Elastic MapReduce Quickstart
============================
.. _amazon-setup:
Configuring AWS credentials
---------------------------
Configuring your AWS credentials allows mrjob to run your jobs on Elastic
MapReduce and use S3.
* Create an `Amazon Web Services account `_
* Go to `Security Credentials
`__ in the
login menu (upper right, third from the right), say yes, you want to
proceed, click
on **Access Keys**, and then **Create New Access Key**. Make sure to copy the
secret access key, as there is no way to recover it after creation.
Now you can either set the environment variables :envvar:`AWS_ACCESS_KEY_ID`
and :envvar:`AWS_SECRET_ACCESS_KEY`, or set **aws_access_key_id** and
**aws_secret_access_key** in your ``mrjob.conf`` file like this::
runners:
emr:
aws_access_key_id:
aws_secret_access_key:
.. _ssh-tunneling:
Configuring SSH credentials
---------------------------
Configuring your SSH credentials lets mrjob open an SSH tunnel to your jobs'
master nodes to view live progress, see the job tracker in your browser, and
fetch error logs quickly.
* Go to https://console.aws.amazon.com/ec2/home
* Make sure the **Region** dropdown (upper right, second from the right)
matches the region you want to run jobs in (usually "Oregon").
* Click on **Key Pairs** (left sidebar, under **Network & Security**)
* Click on **Create Key Pair** (top left).
* Name your key pair ``EMR`` (any name will work but that's what we're using
in this example)
* Save :file:`EMR.pem` wherever you like (``~/.ssh`` is a good place)

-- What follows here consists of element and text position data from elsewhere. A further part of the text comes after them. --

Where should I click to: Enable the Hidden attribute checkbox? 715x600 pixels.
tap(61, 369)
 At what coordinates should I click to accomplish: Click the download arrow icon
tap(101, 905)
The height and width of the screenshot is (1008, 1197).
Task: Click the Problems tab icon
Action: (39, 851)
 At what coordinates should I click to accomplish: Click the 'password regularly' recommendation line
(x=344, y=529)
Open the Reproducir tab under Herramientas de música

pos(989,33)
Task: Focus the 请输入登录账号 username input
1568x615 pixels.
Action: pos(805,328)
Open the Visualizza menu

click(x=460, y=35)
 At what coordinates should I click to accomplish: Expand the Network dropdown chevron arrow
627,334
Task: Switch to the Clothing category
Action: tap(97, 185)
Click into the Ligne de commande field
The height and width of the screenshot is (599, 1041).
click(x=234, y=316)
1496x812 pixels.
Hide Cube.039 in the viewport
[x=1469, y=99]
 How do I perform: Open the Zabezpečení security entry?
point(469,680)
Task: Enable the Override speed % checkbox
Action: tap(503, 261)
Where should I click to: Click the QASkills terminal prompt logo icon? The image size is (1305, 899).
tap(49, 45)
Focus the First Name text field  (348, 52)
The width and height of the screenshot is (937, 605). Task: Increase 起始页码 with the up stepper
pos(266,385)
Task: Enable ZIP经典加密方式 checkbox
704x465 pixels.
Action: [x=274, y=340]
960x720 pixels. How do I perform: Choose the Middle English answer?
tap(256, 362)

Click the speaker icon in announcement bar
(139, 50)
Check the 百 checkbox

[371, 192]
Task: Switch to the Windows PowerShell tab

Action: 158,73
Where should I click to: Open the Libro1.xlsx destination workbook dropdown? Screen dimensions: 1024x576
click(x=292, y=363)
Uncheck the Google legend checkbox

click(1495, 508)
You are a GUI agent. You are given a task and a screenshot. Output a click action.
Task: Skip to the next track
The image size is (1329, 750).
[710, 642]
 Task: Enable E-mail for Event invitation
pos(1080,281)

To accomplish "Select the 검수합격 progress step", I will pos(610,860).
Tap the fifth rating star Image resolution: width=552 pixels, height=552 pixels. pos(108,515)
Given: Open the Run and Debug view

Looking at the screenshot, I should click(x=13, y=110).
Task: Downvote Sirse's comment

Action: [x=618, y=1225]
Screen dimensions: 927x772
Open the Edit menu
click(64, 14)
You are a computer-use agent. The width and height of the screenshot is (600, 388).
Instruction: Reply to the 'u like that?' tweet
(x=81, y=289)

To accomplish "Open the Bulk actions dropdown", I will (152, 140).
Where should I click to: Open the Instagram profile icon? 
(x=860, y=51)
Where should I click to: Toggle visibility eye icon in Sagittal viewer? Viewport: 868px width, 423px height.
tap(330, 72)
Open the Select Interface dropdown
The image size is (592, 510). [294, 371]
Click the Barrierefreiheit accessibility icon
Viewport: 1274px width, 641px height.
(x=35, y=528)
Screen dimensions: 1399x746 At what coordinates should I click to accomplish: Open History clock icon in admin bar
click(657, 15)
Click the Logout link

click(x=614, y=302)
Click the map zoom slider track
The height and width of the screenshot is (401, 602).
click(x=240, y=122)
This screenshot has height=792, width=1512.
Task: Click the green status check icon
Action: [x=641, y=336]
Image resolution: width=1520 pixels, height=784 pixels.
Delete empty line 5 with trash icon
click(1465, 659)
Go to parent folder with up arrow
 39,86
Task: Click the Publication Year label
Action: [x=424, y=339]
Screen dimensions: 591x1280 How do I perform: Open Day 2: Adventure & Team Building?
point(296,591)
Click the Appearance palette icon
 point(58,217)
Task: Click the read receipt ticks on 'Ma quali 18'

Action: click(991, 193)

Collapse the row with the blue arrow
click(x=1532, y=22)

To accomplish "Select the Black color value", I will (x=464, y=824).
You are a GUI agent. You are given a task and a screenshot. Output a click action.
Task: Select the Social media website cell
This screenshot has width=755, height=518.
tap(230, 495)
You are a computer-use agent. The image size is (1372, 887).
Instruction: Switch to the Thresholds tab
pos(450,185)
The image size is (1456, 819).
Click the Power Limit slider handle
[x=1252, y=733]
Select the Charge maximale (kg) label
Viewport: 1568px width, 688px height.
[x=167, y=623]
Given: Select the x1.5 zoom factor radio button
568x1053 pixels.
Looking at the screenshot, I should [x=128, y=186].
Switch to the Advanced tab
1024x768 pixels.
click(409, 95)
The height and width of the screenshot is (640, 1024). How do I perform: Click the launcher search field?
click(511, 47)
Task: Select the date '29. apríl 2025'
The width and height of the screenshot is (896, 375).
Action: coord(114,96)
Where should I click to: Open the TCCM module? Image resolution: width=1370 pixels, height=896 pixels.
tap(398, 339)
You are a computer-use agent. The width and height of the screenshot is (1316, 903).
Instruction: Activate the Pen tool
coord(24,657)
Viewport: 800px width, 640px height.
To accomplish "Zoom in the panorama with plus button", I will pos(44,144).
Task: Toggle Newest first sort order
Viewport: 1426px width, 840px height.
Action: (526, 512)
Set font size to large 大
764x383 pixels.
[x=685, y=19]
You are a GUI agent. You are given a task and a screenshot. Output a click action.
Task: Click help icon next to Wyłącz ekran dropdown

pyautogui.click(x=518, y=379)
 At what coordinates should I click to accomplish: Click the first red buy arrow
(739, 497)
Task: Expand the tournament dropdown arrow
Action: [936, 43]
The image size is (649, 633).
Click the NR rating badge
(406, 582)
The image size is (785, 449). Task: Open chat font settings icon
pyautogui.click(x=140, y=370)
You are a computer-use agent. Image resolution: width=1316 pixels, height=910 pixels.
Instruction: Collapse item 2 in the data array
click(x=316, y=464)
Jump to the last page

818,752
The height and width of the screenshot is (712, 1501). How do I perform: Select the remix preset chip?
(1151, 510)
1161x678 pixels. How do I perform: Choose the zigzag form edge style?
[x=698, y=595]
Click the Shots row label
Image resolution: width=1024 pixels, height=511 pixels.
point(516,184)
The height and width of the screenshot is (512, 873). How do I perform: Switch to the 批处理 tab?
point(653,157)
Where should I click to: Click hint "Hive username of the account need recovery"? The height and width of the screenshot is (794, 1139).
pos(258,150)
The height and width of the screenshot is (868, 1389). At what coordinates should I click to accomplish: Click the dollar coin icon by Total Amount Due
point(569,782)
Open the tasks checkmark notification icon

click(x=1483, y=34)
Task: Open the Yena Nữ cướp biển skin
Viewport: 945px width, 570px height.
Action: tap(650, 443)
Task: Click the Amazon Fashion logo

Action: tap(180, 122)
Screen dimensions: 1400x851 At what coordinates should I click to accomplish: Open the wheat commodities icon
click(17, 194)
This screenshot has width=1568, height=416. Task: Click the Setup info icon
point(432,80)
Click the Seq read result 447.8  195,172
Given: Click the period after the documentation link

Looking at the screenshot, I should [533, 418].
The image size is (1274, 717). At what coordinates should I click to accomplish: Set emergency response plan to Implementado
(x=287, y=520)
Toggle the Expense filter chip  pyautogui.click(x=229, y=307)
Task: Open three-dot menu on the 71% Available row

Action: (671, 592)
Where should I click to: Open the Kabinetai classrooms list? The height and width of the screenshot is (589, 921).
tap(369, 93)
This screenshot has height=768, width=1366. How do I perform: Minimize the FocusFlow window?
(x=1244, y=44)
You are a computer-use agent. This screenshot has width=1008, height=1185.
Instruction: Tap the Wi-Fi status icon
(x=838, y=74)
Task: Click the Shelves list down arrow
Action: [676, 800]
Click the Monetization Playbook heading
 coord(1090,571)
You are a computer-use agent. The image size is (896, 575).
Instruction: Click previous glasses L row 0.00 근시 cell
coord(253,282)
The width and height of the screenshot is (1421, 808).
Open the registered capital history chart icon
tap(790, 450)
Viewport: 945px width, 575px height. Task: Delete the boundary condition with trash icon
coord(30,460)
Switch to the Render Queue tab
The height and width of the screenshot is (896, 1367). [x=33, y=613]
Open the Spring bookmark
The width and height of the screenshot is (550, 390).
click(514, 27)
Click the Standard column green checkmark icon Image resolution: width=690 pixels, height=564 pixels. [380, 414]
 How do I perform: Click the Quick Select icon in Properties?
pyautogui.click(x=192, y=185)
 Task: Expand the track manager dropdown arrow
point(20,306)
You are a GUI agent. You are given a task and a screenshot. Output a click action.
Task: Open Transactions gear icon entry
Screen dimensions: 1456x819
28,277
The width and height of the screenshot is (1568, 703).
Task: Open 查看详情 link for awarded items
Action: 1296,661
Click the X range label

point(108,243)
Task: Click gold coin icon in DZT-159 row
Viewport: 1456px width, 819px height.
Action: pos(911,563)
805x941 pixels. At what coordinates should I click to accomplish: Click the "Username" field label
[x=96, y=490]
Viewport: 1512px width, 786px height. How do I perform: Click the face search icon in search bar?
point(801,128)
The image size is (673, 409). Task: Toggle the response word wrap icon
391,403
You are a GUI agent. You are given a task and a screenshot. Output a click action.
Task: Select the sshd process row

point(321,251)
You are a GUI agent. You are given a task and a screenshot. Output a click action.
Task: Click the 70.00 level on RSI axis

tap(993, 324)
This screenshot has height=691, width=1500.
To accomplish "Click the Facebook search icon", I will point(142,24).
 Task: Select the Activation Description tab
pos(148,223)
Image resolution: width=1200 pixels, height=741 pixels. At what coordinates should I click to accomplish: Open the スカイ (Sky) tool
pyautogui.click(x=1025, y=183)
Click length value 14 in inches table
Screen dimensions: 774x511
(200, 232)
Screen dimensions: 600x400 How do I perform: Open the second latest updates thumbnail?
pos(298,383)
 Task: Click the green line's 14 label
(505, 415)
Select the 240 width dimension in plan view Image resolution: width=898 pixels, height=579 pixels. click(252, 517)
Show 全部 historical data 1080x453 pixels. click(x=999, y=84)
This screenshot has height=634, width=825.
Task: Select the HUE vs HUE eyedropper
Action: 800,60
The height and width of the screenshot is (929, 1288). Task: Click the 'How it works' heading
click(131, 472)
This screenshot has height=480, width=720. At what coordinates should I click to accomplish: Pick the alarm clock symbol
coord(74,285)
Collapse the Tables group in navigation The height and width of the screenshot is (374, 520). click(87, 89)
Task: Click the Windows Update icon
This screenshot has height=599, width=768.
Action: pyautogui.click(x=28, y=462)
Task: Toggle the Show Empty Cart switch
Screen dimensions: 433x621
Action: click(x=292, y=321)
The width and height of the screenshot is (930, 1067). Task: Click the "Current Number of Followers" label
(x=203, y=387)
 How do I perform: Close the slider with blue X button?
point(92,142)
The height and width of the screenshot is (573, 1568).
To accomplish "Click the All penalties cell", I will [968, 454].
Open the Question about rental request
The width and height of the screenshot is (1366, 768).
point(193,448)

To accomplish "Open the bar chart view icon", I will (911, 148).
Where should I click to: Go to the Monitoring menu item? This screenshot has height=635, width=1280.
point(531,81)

* Run ``chmod og-rwx /path/to/EMR.pem`` so that ``ssh`` will be happy
* Add the following entries to your :py:mod:`mrjob.conf`::
runners:
emr:
ec2_key_pair: EMR
ec2_key_pair_file: /path/to/EMR.pem # ~/ and $ENV_VARS allowed here
ssh_tunnel: true
.. _running-an-emr-job:
Running an EMR Job
------------------
Running a job on EMR is just like running it locally or on your own Hadoop
cluster, with the following changes:
* The job and related files are uploaded to S3 before being run
* The job is run on EMR (of course)
* Output is written to S3 before mrjob streams it to stdout locally
* The Hadoop version is specified by the EMR AMI version
This the output of this command should be identical to the output shown in
:doc:`quickstart`, but it should take much longer:
> python word_count.py -r emr README.txt
"chars" 3654
"lines" 123
"words" 417
Sending Output to a Specific Place
^^^^^^^^^^^^^^^^^^^^^^^^^^^^^^^^^^
If you'd rather have your output go to somewhere deterministic on S3, use
:option:`--output-dir`::
> python word_count.py -r emr README.rst \
> --output-dir=s3://my-bucket/wc_out/
There are many other ins and outs of effectively using mrjob with EMR. See
:doc:`emr-advanced` for some of the ins, but the outs are left as an exercise
for the reader. This is a strictly no-outs body of documentation!
.. _picking-emr-cluster-config:
Choosing Type and Number of EC2 Instances
-----------------------------------------
When you create a cluster on EMR, you'll have the option of specifying a number
and type of EC2 instances, which are basically virtual machines. Each instance
type has different memory, CPU, I/O and network characteristics, and costs
a different amount of money. See
`Instance Types `_ and
`Pricing `_ for details.
Instances perform one of three roles:
* **Master**: There is always one master instance. It handles scheduling of tasks
(i.e. mappers and reducers), but does not run them itself.
* **Core**: You may have one or more core instances. These run tasks and host
HDFS.
* **Task**: You may have zero or more of these. These run tasks, but do *not*
host HDFS. This is mostly useful because your cluster can lose task instances
without killing your job (see :ref:`spot-instances`).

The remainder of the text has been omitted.